Passage given:
-- Begin --

By Kim Voynar Voynar@moviecitynews.com

I’ll See Your Wil Wheaton Collating Paper. And I’ll Raise You …

Henceforth, I am going to respond to all unsolicited PR emails about random celebrity crap I don’t care about with a link over to my fave internet writer, The Bloggess, who has the Best Response Ever to unsolicited PR emails: this lovely picture of Wil Wheaton collating paper.

and this brilliantly bitchy letter to accompany it.

Now I know what you’re thinking. The Bloggess is so mean! PR people are just doing their job! And besides, who doesn’t love Wil Wheaton? And paper? And especially Wil Wheaton collating paper? Exactly.

Now, my friends who work in PR, you know I love you. And I know that most of you would never send me stupid emails asking me to run a contest giving away this or that because I don’t run contests on my blog and you know this. And most of you wouldn’t send me an email asking me to interview a would-be celebrity, or even a real live celebrity, because you know I very rarely interview anyone these days unless I find them terribly fascinating. Nor would you harass me to review a TV show or a book unrelated to anything I’m likely to care about. But the rest of you lot? I’m getting tired of having to mass delete so many PR emails out of my inbox every morning. You’re cutting into my Pinterest and Twitter time.

-- End --

Supplied material:
-- Begin --

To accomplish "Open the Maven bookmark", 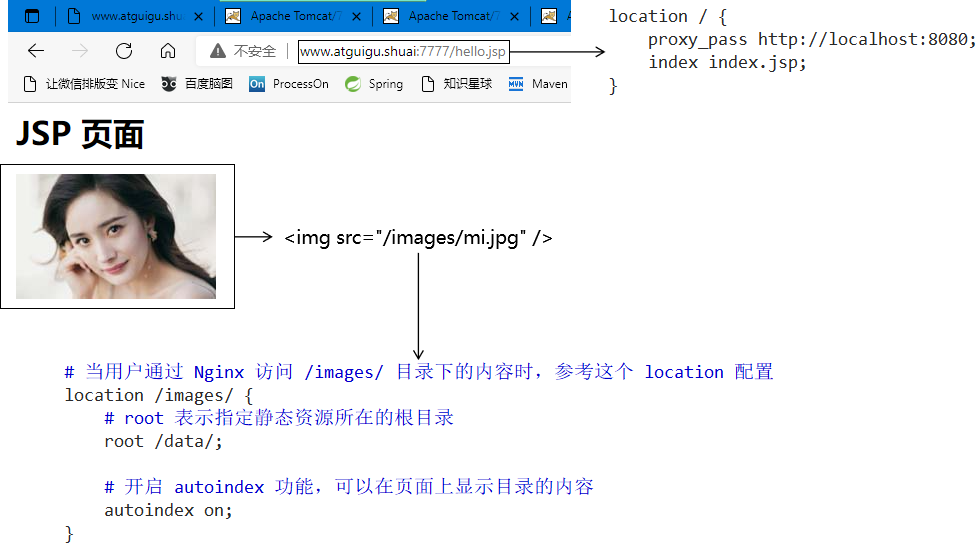I will [538, 84].
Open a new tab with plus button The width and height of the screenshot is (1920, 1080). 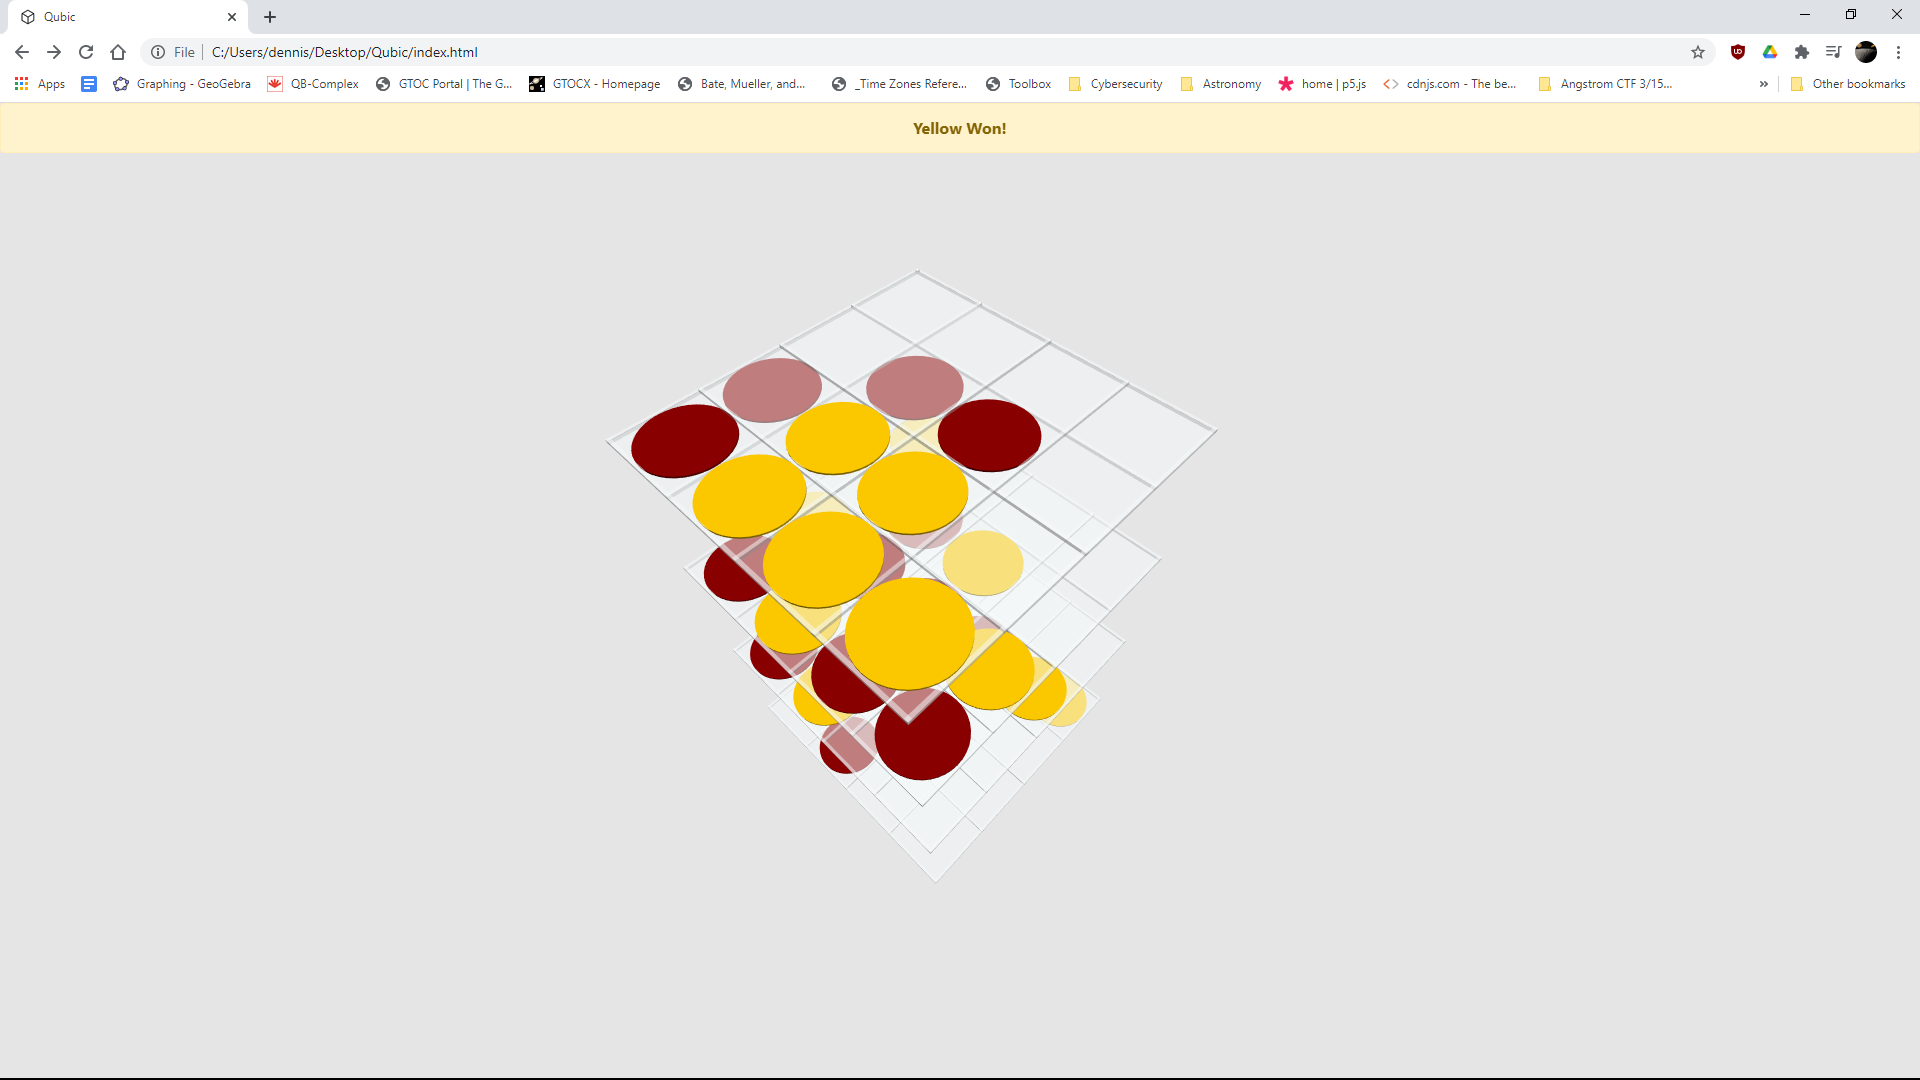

-- End --

What is asked:
a: Answer these questions about the blog post on PR emails:
(i) Whom does the writer name as a favorite internet writer?
(ii) What does the picture that serves as the "Best Response Ever" show?
(iii) What time does the writer say the unwanted PR emails are cutting into?
b: Print the portion of the blog post on PR emails between "I’ll See Your" and "to accompany it.", inclusive.

Exercise solutions:
a:
(i) The Bloggess
(ii) Wil Wheaton collating paper
(iii) Pinterest and Twitter time

b:
I’ll See Your Wil Wheaton Collating Paper. And I’ll Raise You …

Henceforth, I am going to respond to all unsolicited PR emails about random celebrity crap I don’t care about with a link over to my fave internet writer, The Bloggess, who has the Best Response Ever to unsolicited PR emails: this lovely picture of Wil Wheaton collating paper.

and this brilliantly bitchy letter to accompany it.